*** RECORD EXTRACTS ***

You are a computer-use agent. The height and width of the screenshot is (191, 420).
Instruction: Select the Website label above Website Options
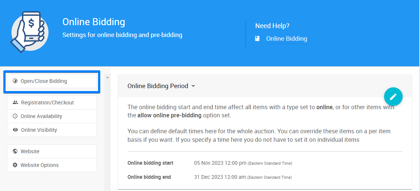click(x=30, y=151)
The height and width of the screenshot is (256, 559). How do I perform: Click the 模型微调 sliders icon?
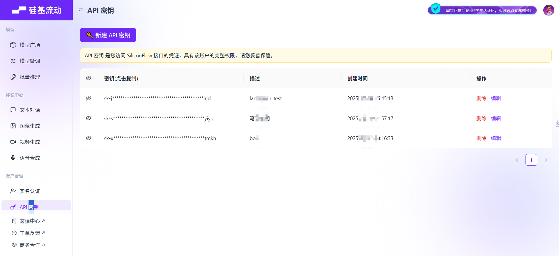click(x=13, y=61)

*** End of RECORD EXTRACTS ***

**EXERCISE PROMPT:** Please write out all the entries above again exactly as they appear, skipping any images.

**RESPONSE FOR THIS EXERCISE:**
You are a computer-use agent. The height and width of the screenshot is (191, 420).
Instruction: Select the Website label above Website Options
click(x=30, y=151)
The height and width of the screenshot is (256, 559). How do I perform: Click the 模型微调 sliders icon?
click(x=13, y=61)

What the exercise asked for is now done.